First, I think your groups are pretty good for a brand new rifle shooting hunting bullets in a big cartridge with no serious load development behind it. Accuracy does not rise from any mential image or goal but from sound expeimentation and it seems you have barely started.
Next, no one can tell you how many rounds it will take to break in your new barrel but it may well be more than you've fired so far. And keep it clean as you go or all you will do is burnish the copper cladding in your bore.

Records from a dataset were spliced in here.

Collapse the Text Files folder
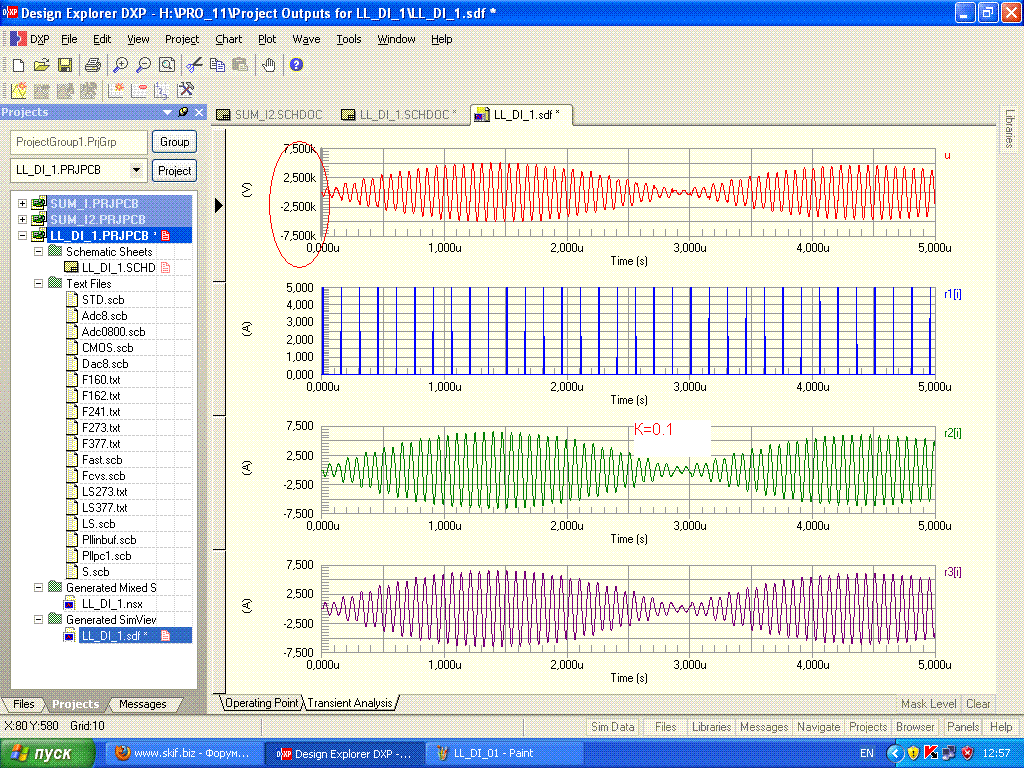1024x768 pixels. coord(39,284)
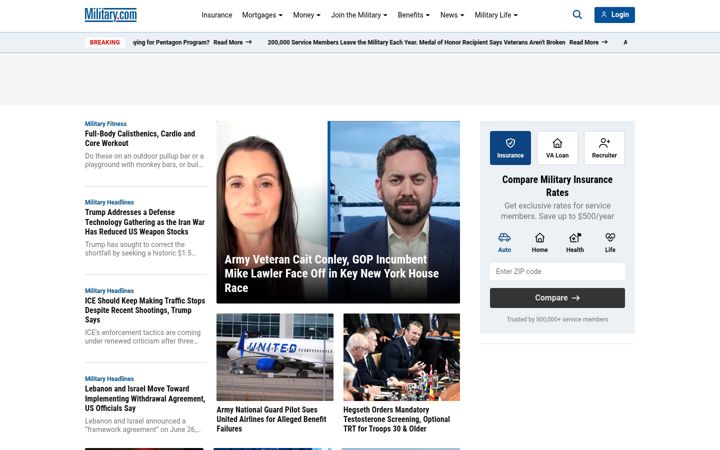Click the Compare button
The width and height of the screenshot is (720, 450).
pos(557,298)
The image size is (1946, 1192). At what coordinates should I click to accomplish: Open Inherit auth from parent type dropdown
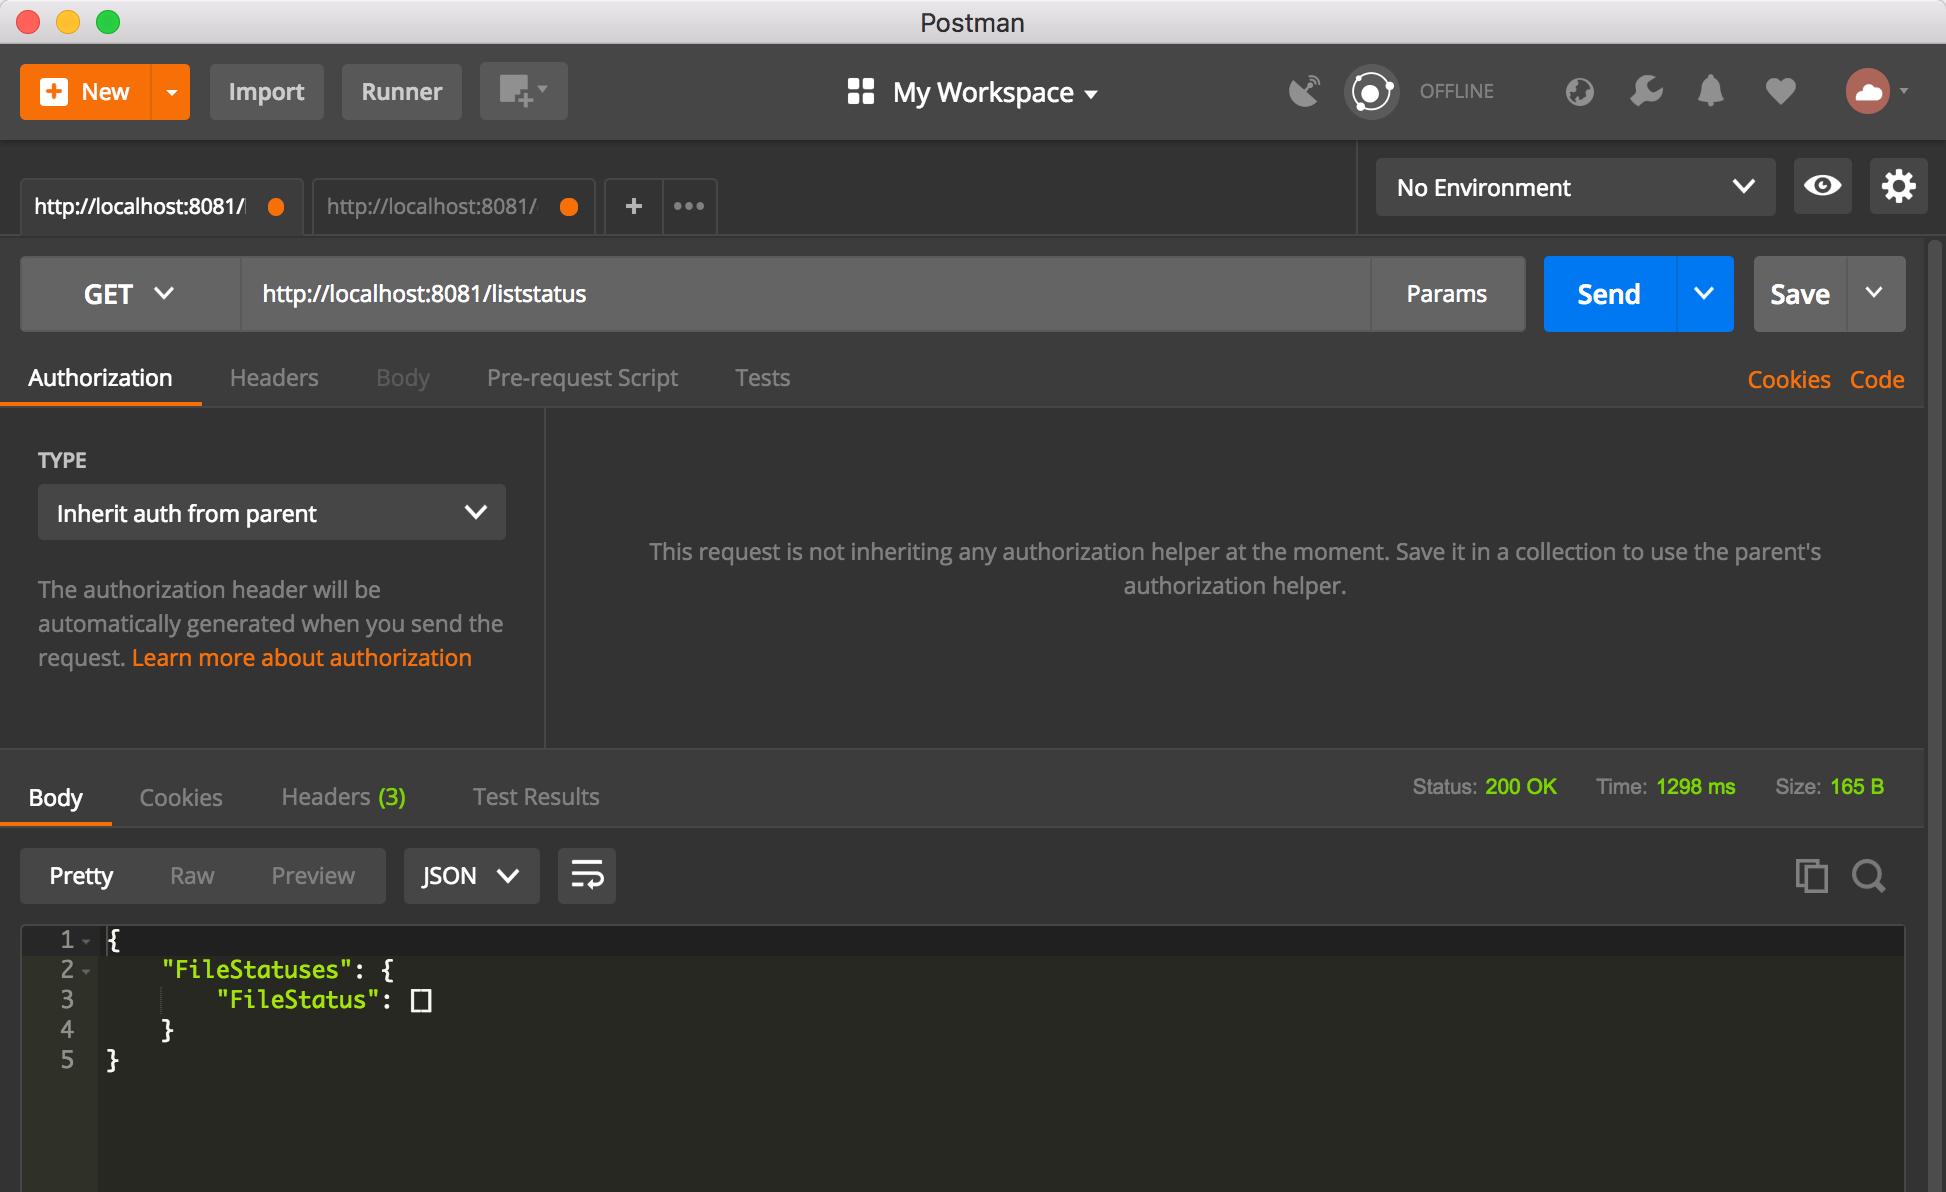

Pick your cases and select the best of the batch you have on hand. Pick a bullet that you think you want to hunt with, then choose a powder that gives the best velocity and start searching for a load that shoots well, or the closest you have to it. Load methodically, start low and move higher in maybe .4 gr. increments until you get good accuracy or reach max, as indicated by your manual or common over pressure signs. When you find a good node, work around it the same way but in smaller increments. If it will shoot at all, you should find where it does. If you don't find a good charge node, or "sweet spot" and get good accuracy, pick a new bullet or powder and start over.
Start at the .030" off the lands and, after you get your best groups, vary that seating depth in maybe .005" changes to find the best "sweet spot".
Then try different primers to see if a change will improve accuracy.
It's work and it takes time to find the best loads, they aren't just chosen from a book or someone else's experience.
Last edited by boomtube; 11-22-2008 at 08:19 PM.